To counter this despair, indeed to transform it into some kind of solace, renewed optimism, and engagement, ocean advocates actually use the language of hope. Sylvia Earle, the American oceanographer and tireless proselytizer for the world ocean cause, points to Hope Spots, a network of pristine places around the world, some protected by conservation structures and agreements, some not, still vulnerable, but momentarily still pure and needful of protection. Through her tireless calendar of speech and promotion, Sylvia embodies and advances the definition of hope: the feeling that what is desired is possible, the message that things will turn out for the best if only we believe and work to make it so. Don't lose hope, be hopeful, and the best of the ocean will be recognized, sustained, and endure beyond the threats into the future.
Personally, I too am an optimist. But I struggle with this emotional approach, based on profound empathetic identification with the beauty of marine animals and nature in that it omits the awful counter-force of human activity that does not respect these things or share the emotion, indeed dismisses it as naive and ineffective. That is the quandary that all ocean advocates face - the reality of the dark side of ourselves, our inability to coalesce around specific actions to combat the power of excess and pollution, and the sense that, optimism not withstanding, we are not winning the argument against the degradation of the ocean worldwide.

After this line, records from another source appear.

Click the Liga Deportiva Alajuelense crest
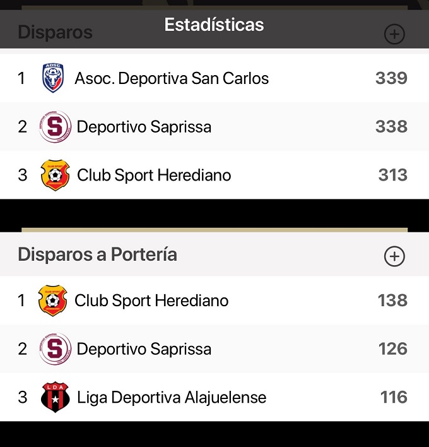 [x=54, y=397]
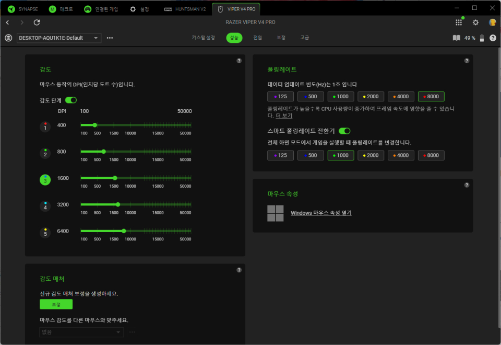
Task: Open the 없음 sensitivity matcher dropdown
Action: [81, 332]
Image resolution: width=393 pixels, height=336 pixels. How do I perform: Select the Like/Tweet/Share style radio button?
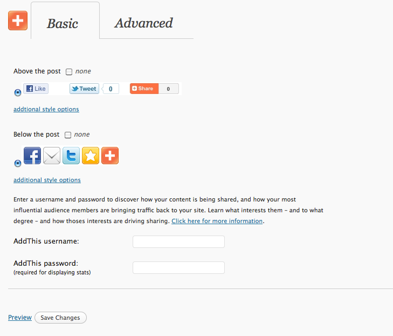click(x=18, y=93)
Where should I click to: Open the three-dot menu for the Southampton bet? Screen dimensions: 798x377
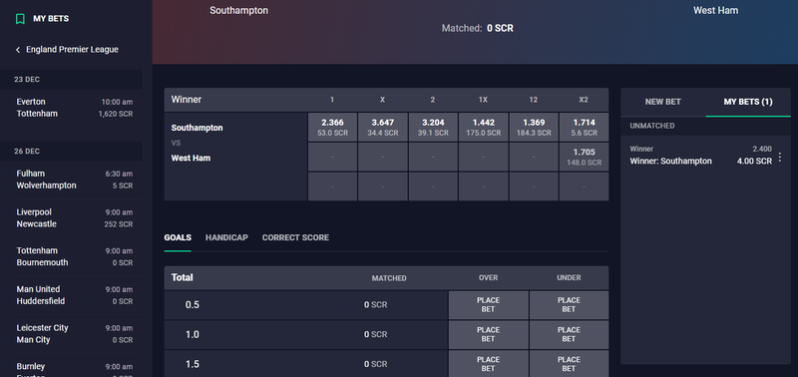780,158
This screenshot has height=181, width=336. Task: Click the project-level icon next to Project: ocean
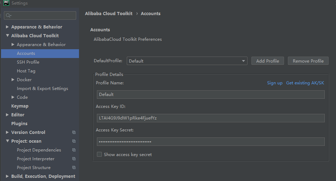pyautogui.click(x=74, y=141)
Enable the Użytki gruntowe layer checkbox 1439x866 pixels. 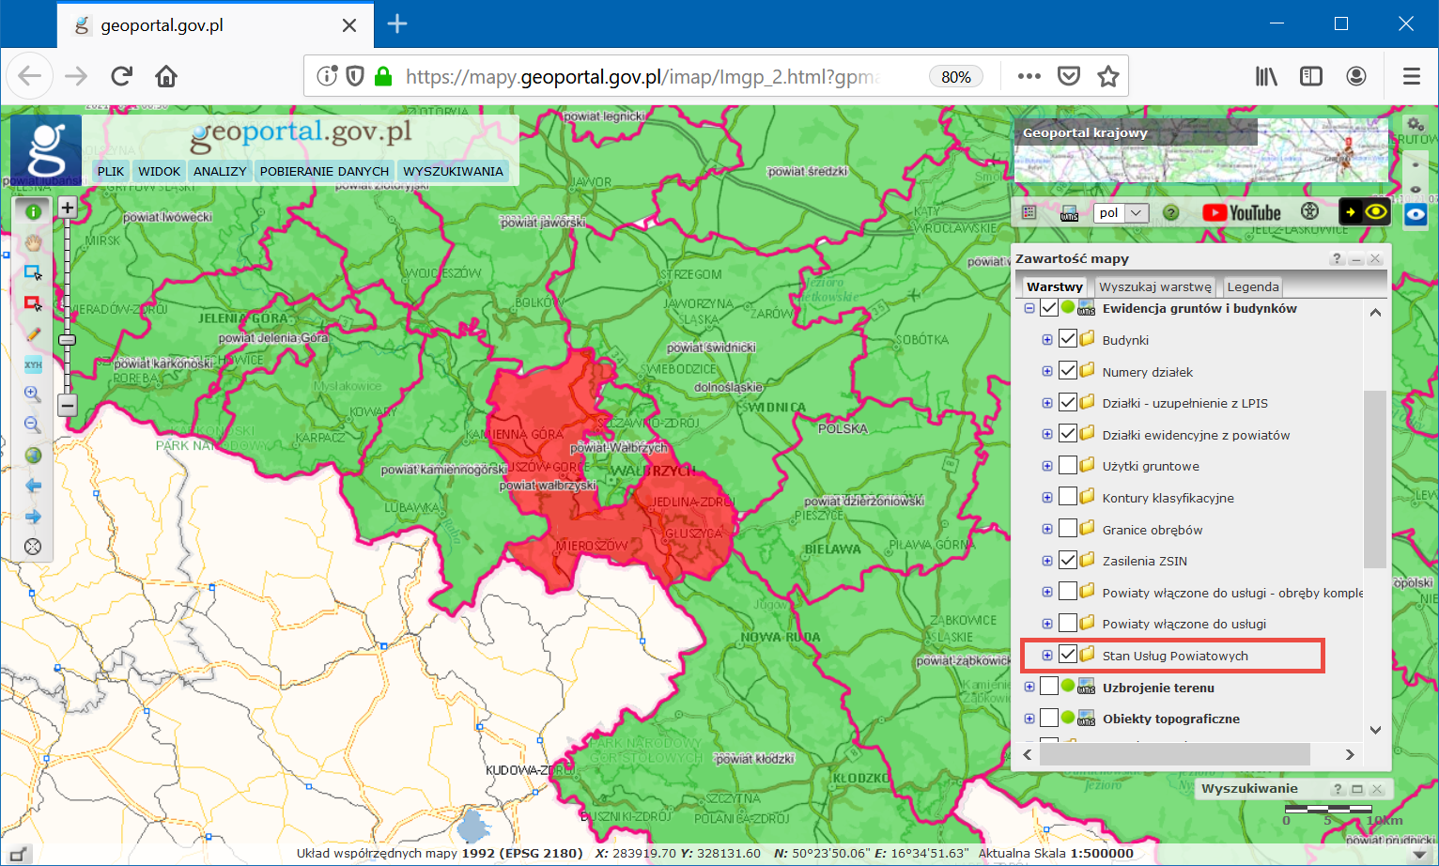pyautogui.click(x=1068, y=465)
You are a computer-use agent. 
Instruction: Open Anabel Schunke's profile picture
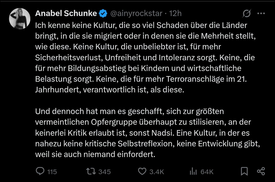click(20, 20)
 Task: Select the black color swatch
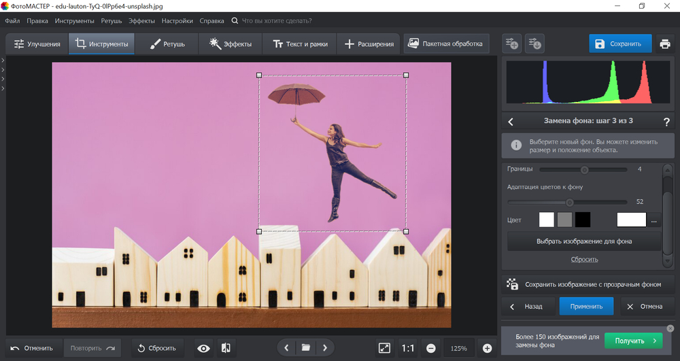tap(583, 220)
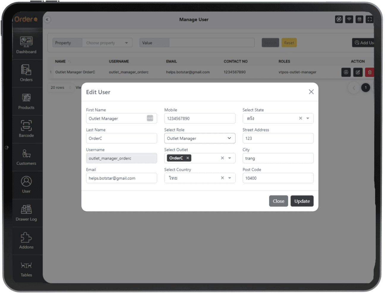
Task: Expand the Select Role dropdown
Action: (200, 138)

Is hope enough? What lies beyond hope; isn't that the fundamental question? What do we do next? How do we apply our optimism and to what end? How do we as individuals, groups, associations, and movements focus the force of hope against the oppositional force of irresponsibility and excess, unsustainable consumption, profit at any cost, and delusional justification for behaviors that even the perpetrators know will not end well? What about the inadvertent victims of such behavior--those poor and displaced by coastal inundation and rising sea level, those whose livelihood depends on a healthy ocean, those who follow and will need what the ocean provides to survive? Where is their hope? Where is their justice?
Thinking about this makes me angry. And that frustration often finds its way into my personal encounters and, yes, sometimes into these blog posts. A friend counseled me recently: "Peter, rage is not effective; it is too easily dismissed as shrill invective and works against the positive engagement communicated by the quieter language of hopeful belief." But aren't we, as advocates, meant to advance the cause, to plead in favor, to urge by argument, to recommend aggressively and publicly the counter-strategy, to promote specific solutions, to share commitment far and wide, and to reach for a just outcome? Are we not obligated to channel our anger forcefully for the fundamental, revolutionary change required to meet our most hopeful aspirations for the health and welfare of the ocean and for all of us who live by and around it? "Hope springs eternal," writes the poet. Eternity? No time for that.